[Task requirements] Could you retype the lines below, starting at the line holding "The image size" and stopping at the line holding "Given: Close the Loan Application tab", inclusive? Copy them exactly and drop the images.

Segment Open

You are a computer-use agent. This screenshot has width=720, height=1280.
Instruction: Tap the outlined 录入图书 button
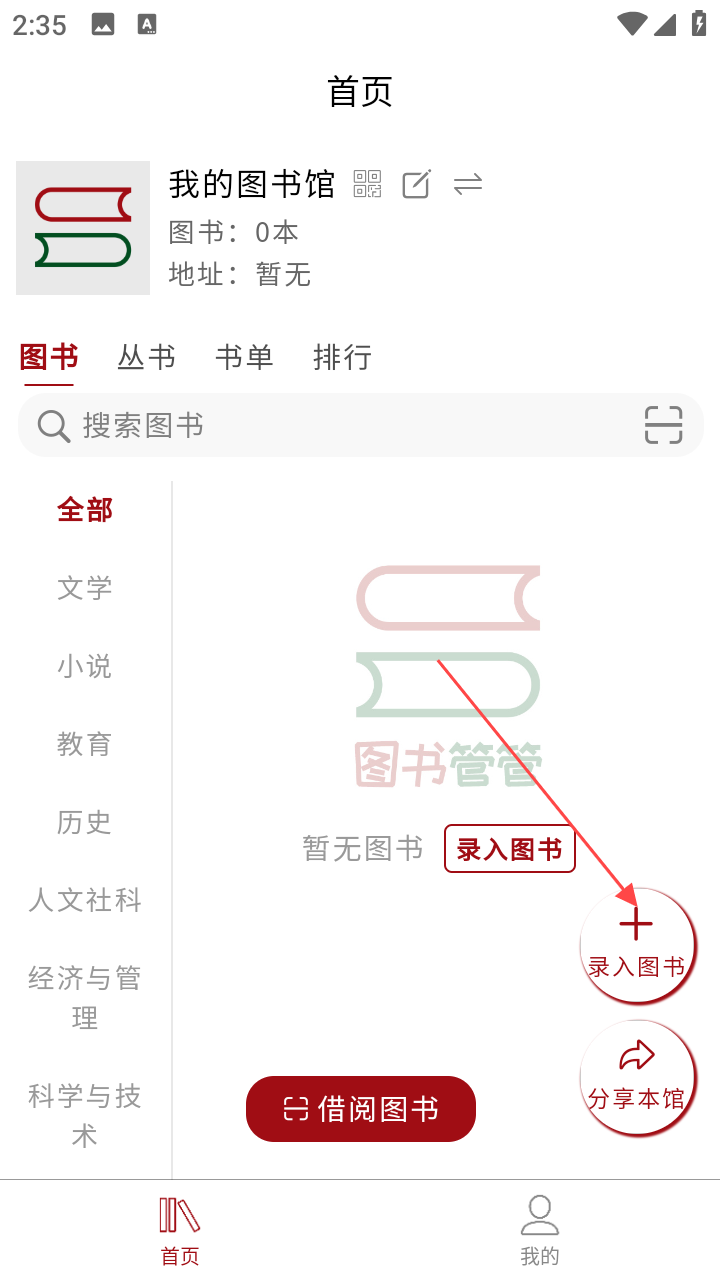click(x=510, y=849)

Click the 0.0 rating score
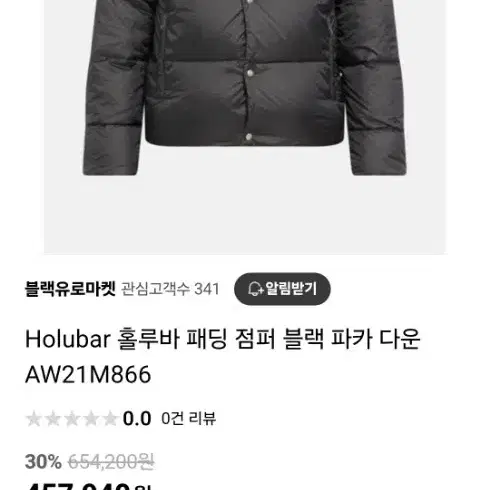137,419
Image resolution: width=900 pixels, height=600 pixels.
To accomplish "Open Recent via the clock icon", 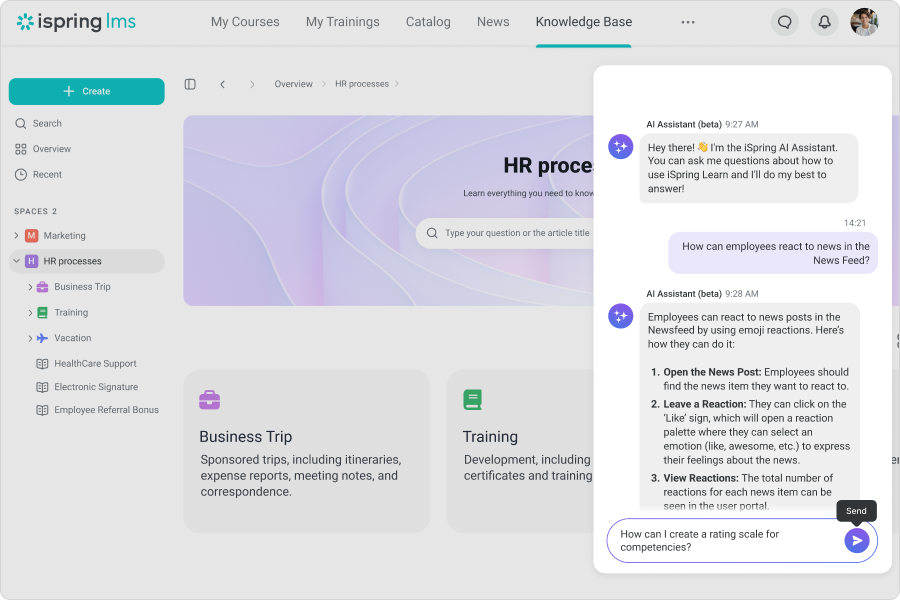I will [x=22, y=174].
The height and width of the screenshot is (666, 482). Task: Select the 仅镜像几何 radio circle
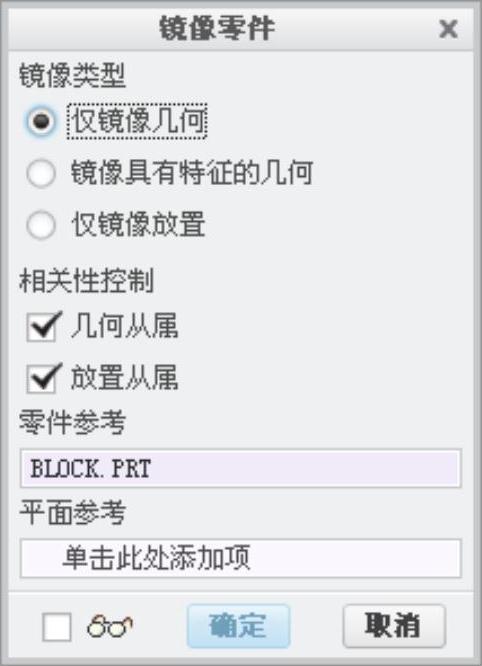41,121
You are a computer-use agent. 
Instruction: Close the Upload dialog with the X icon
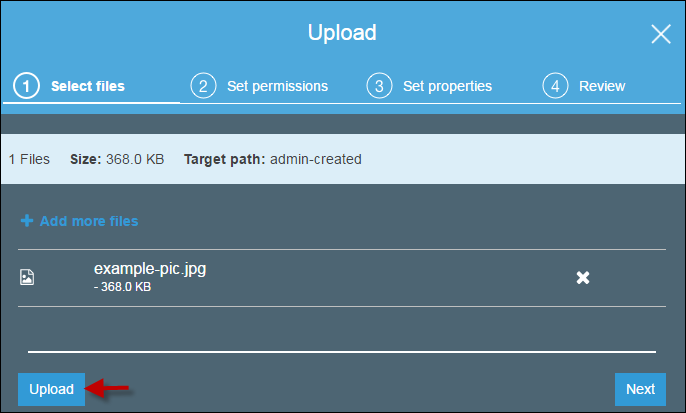(x=661, y=34)
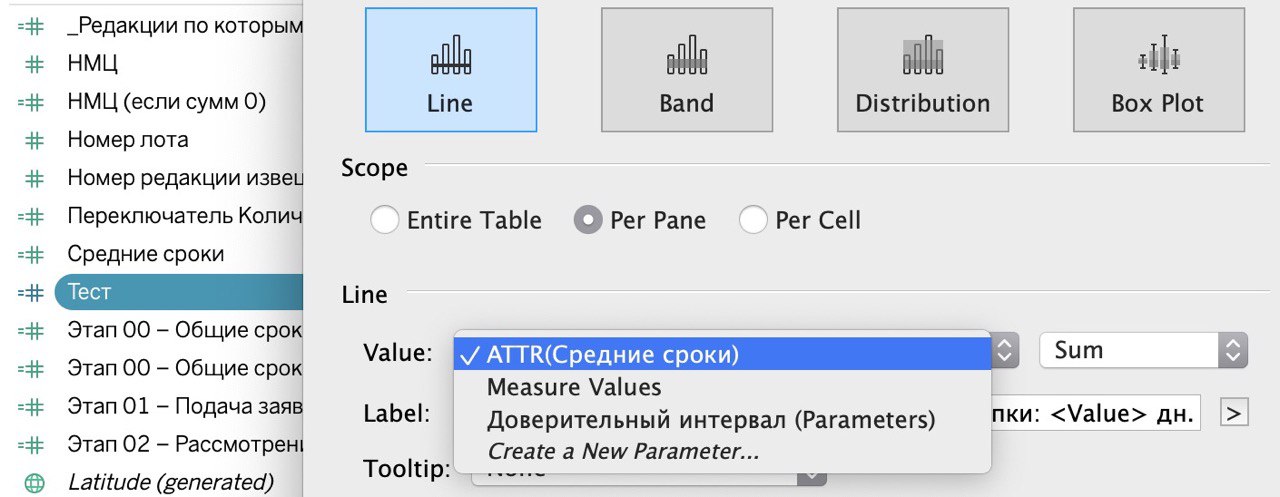Select the Средние сроки field
Image resolution: width=1280 pixels, height=497 pixels.
[x=146, y=254]
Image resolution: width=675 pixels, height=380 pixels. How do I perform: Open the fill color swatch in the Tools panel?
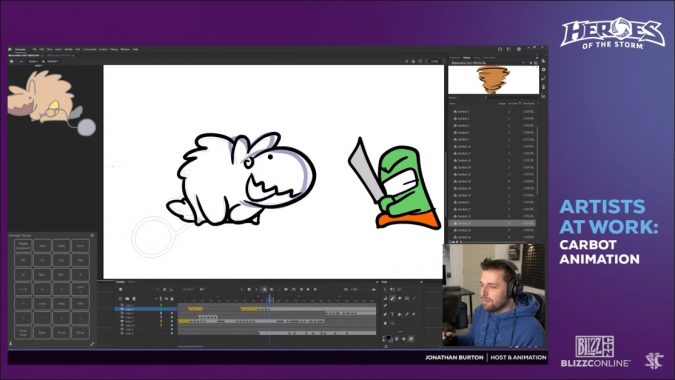click(390, 340)
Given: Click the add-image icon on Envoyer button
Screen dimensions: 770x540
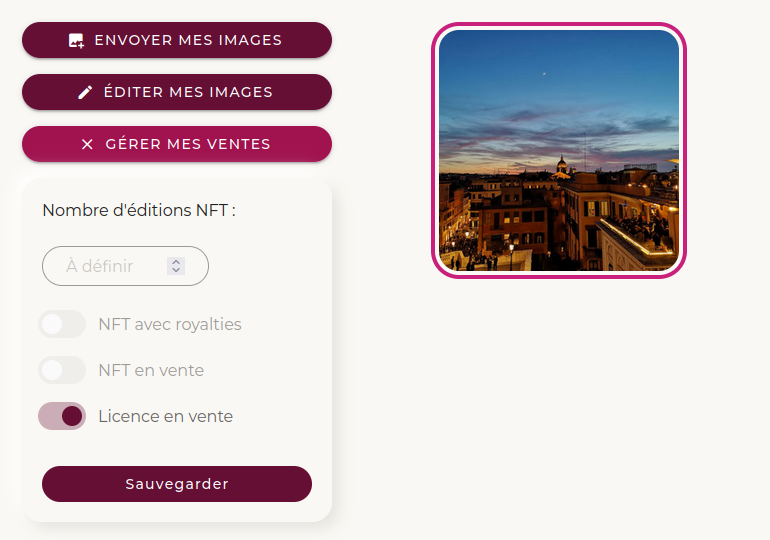Looking at the screenshot, I should (x=76, y=41).
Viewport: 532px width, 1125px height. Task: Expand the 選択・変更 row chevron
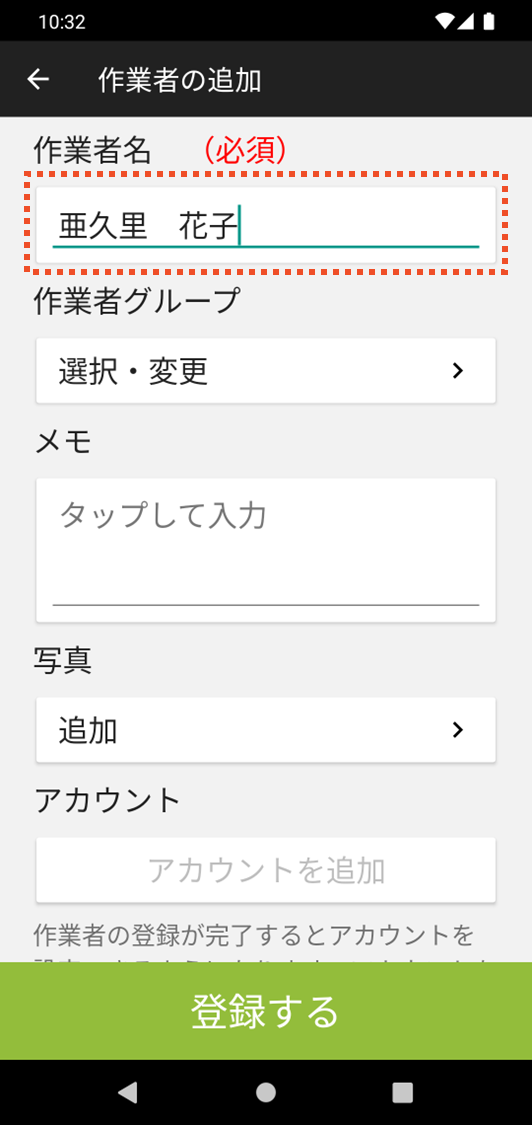click(x=457, y=371)
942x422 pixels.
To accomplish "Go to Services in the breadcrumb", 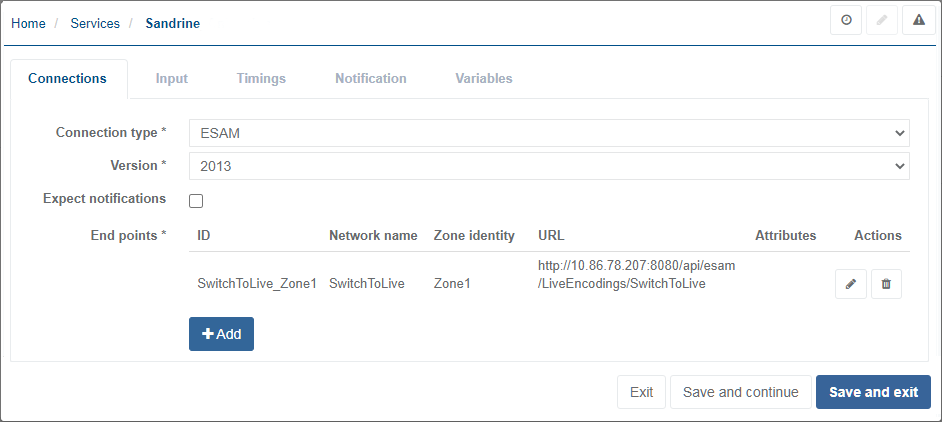I will pos(95,23).
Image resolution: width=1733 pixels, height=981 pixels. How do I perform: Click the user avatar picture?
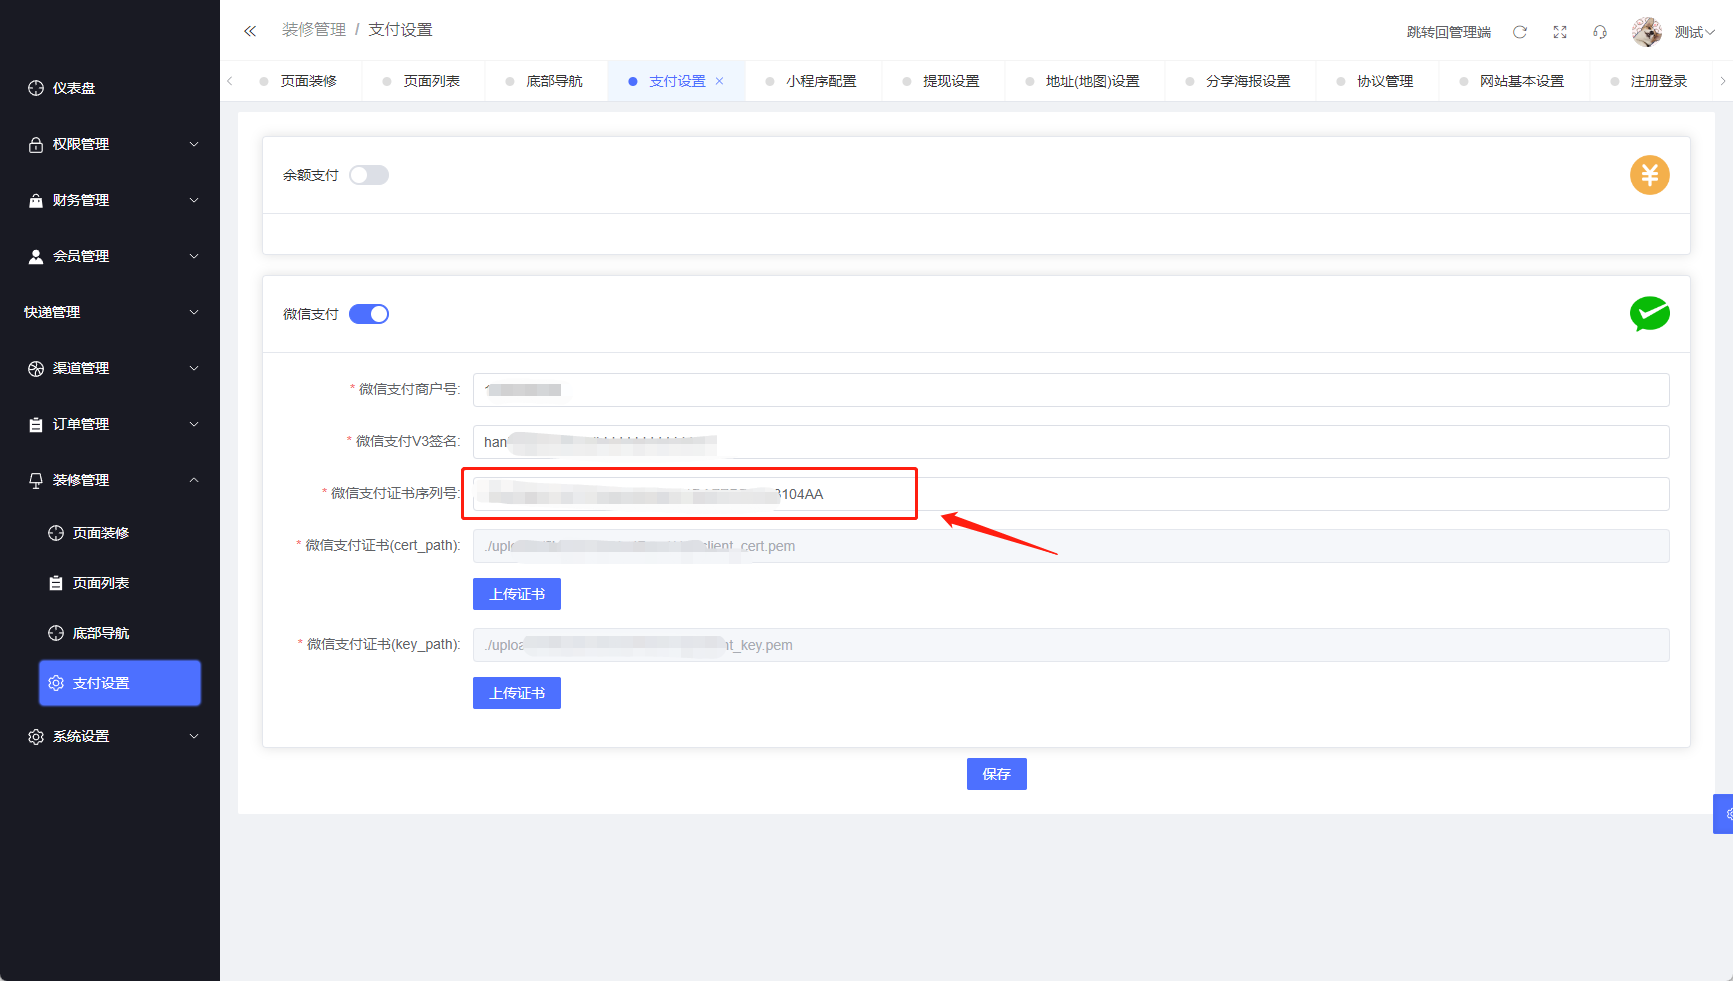[x=1646, y=32]
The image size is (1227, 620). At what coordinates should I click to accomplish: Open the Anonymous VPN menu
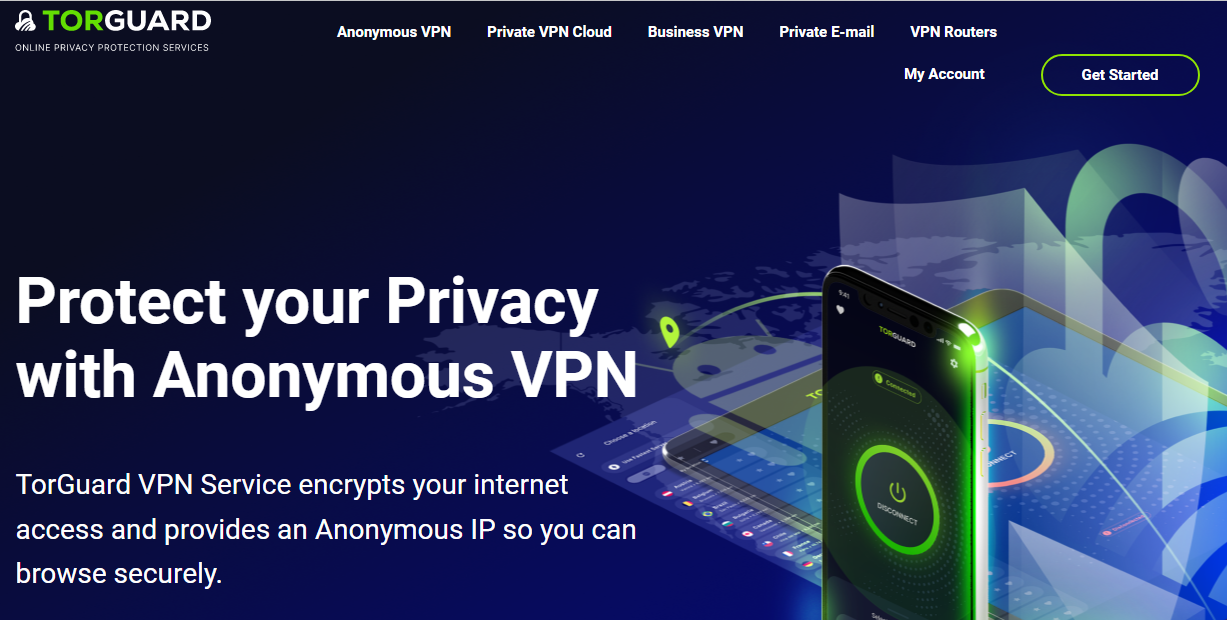394,32
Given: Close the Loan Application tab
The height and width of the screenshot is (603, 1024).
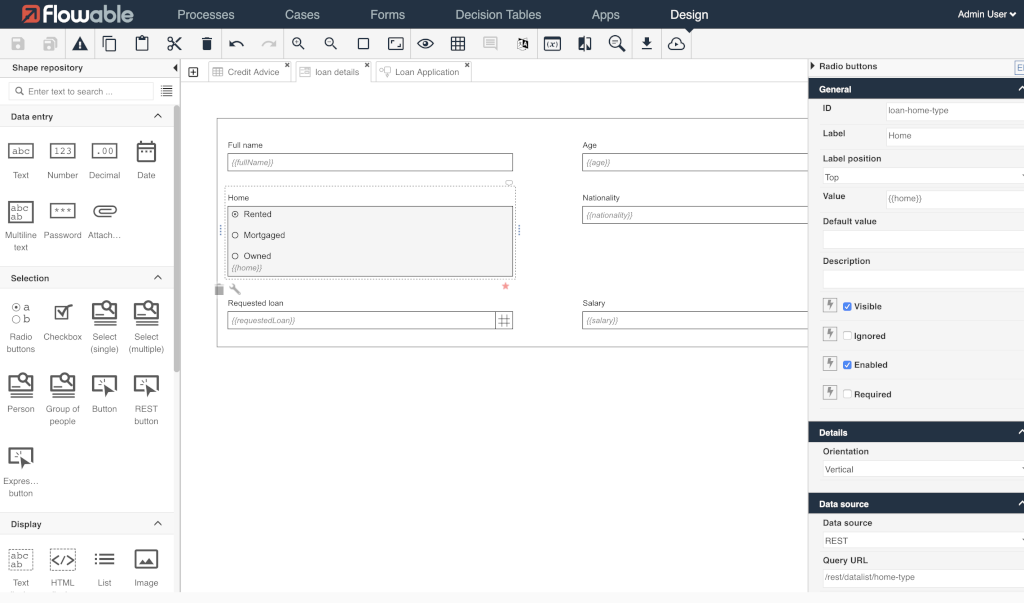Looking at the screenshot, I should coord(465,64).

Segment Closed

[Output of the exercise]
The image size is (1227, 620). At what coordinates should I click to accomplish: Open the Anonymous VPN menu
394,32
Given: Close the Loan Application tab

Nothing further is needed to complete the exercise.